Private Credit To VC-Backed Startups Hit $68.8 Billion. AI Is Two-Thirds Of Every Dollar.
The WSJ's Wednesday Markets section reports that venture-debt firms are expanding aggressively beyond their software-industry core. Total deal value for venture-backed startup financing rose almost 12% to $68.8 billion across more than 1,000 transactions in 2025, up from $61.5 billion in 2024 (joint report from Runway Growth Capital and PitchBook).
Two structural shifts in the data:
- AI dominates the VC equity side. Of $321.6 billion in VC investment across 17,000 deals in 2025, half of the money flowed into just 0.05% of transactions. AI deals were nearly 64% of total deal value. That concentration is unprecedented.
- Venture debt is rotating away from software. Pinegrove Credit Partners now allocates roughly 45% of its capital to defense, aerospace, and hardware. Its software lending has dropped from a historical 40-50% of deals to roughly 20%.
Why Software Lending Is Shrinking
The article quotes Blue Owl Capital co-CEO Marc Lipschultz: "There are certain parts of software that are vulnerable." The fear is that AI will disrupt traditional Software-as-a-Service businesses that rely on recurring revenue — the very revenue stream venture-debt lenders use to underwrite their loans.
The data backs up the worry. Investors in two of Blue Owl's biggest private-credit funds asked to pull out $5.4 billion in Q1 2026. The firm capped redemptions at 5%. Business development companies (BDCs) and interval funds with heavy software exposure are seeing meaningful outflows.
Why Defense / Aerospace / Hardware Is Growing
The lending rotation maps cleanly onto the geopolitical backdrop. Russia / Ukraine, Iran / Strait of Hormuz, China / Taiwan, and now Russia / Baltics all push defense procurement to multi-year highs. Aerospace OEMs are running multi-year backlogs.
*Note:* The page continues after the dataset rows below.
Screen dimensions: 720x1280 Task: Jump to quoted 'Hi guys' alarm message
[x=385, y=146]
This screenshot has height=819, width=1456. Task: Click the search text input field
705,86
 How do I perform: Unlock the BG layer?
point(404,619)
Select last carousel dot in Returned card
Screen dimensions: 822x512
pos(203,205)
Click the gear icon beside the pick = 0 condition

Hardware (semiconductors, robotics, autonomous systems) is benefiting from CHIPS Act capex.
This isn't just venture-debt color — it's a tell about where institutional capital sees durable cash flow over the next 5-10 years.
The Read-Through To Our Book
The Pinegrove allocation shift (defense / aerospace / hardware over software) reinforces three things we're already long:
Defense overweight. Lockheed Martin (LMT), RTX (RTX), General Dynamics (GD), Northrop Grumman (NOC), L3Harris (LHX). The lending data tells you that sophisticated capital is moving in the same direction.
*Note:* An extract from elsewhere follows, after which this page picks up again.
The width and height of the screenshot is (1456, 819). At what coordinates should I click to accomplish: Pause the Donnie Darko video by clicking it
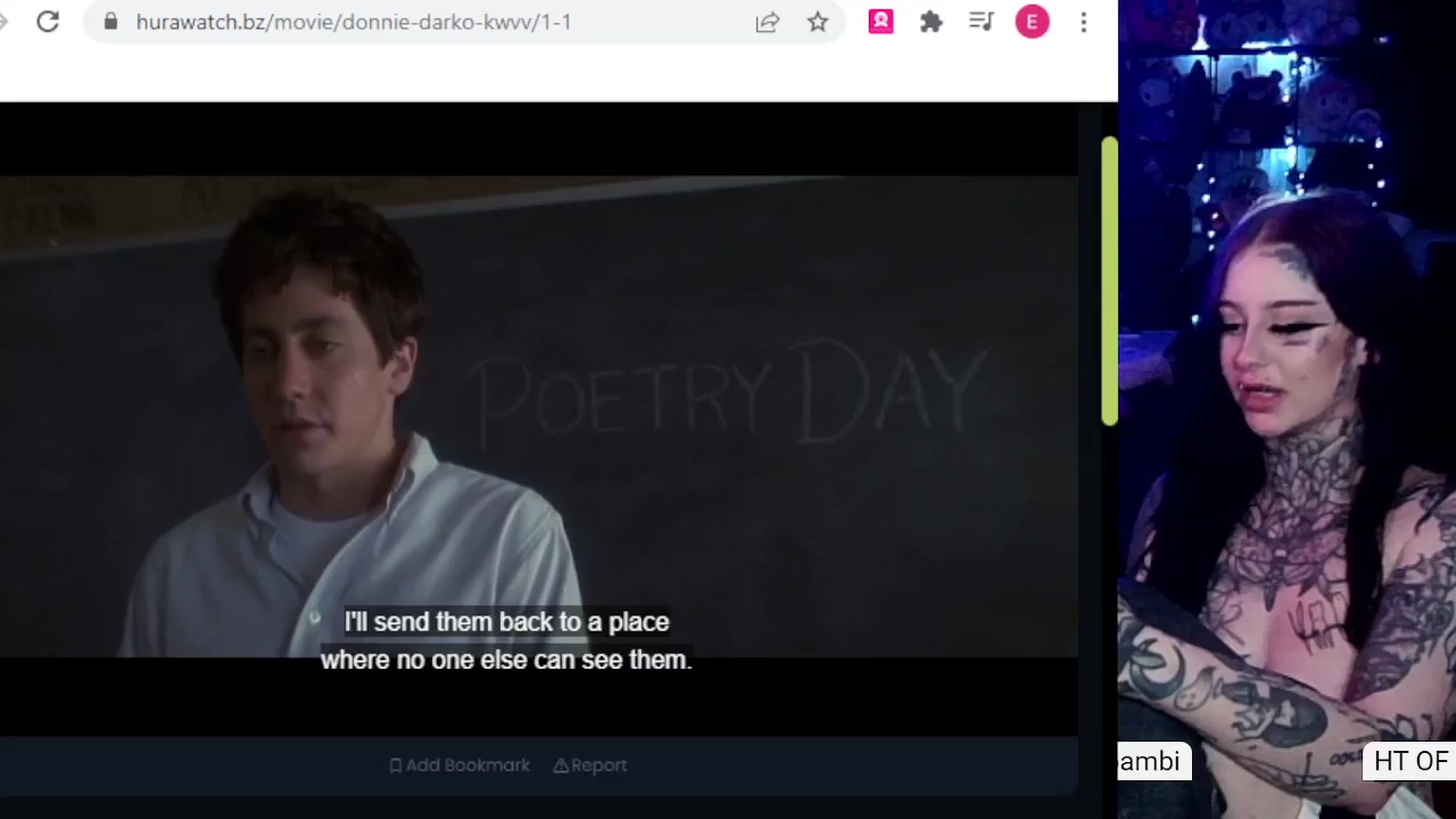(538, 417)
Aerospace. Boeing (BA) on the recovery trade, GE Aerospace (GE) on the engine cycle, Howmet Aerospace (HWM) on the airframe-fastener cycle, TransDigm (TDG) on the aftermarket monopoly.
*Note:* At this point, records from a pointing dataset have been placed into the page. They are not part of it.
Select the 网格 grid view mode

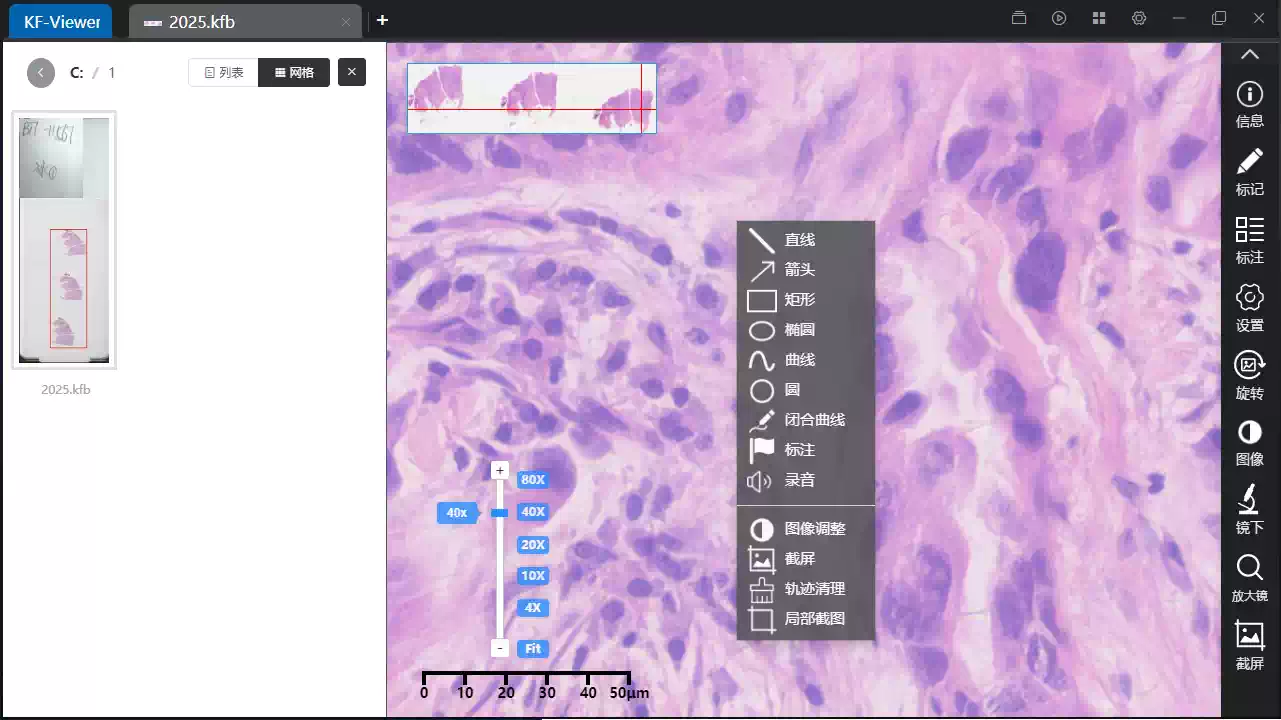pyautogui.click(x=294, y=71)
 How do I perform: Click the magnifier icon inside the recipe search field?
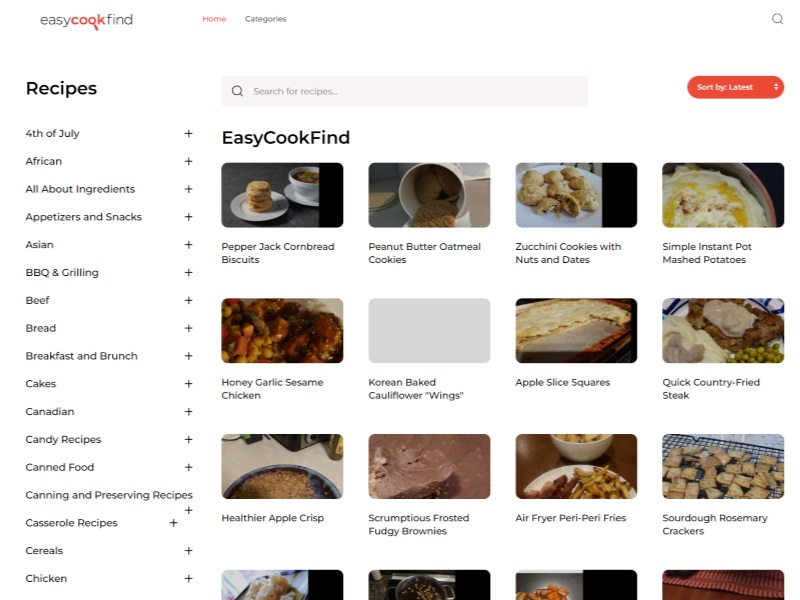tap(237, 90)
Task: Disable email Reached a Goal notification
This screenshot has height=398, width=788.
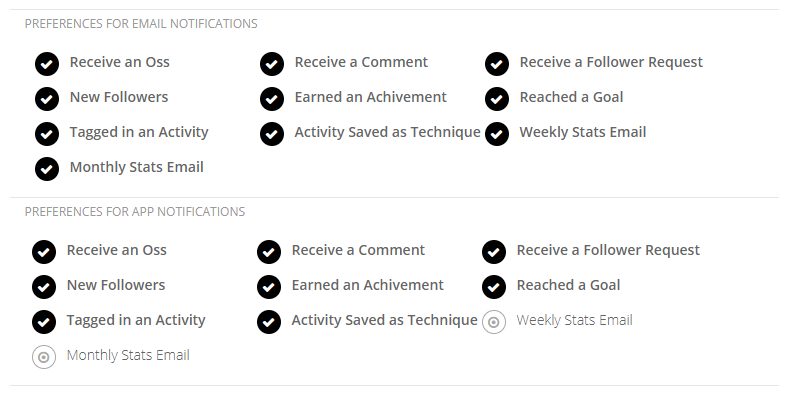Action: (497, 99)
AI hardware. Nvidia (NVDA), AMD, Taiwan Semiconductor (TSM), Qualcomm (QCOM, added today), Vertiv (VRT), Bloom Energy (BE), Arista Networks (ANET).
The thing we are not long: traditional Software-as-a-Service names without a defensible AI moat. Salesforce (CRM) and ServiceNow (NOW) have the AI moat and are in the book. Workday (WDAY), HubSpot (HUBS), and the long tail of SMB-SaaS we deliberately don't own.
For Clients Asking About Private Credit Funds
If you hold private-credit funds in a 401(k), 403(b), or taxable account, look at the exposure. The funds heavily weighted to software-backed venture debt are the ones with the redemption pressure. The funds with diversified exposure (defense, hardware, healthcare, real assets) are still performing. We'll review specific allocations in any Q2 portfolio review.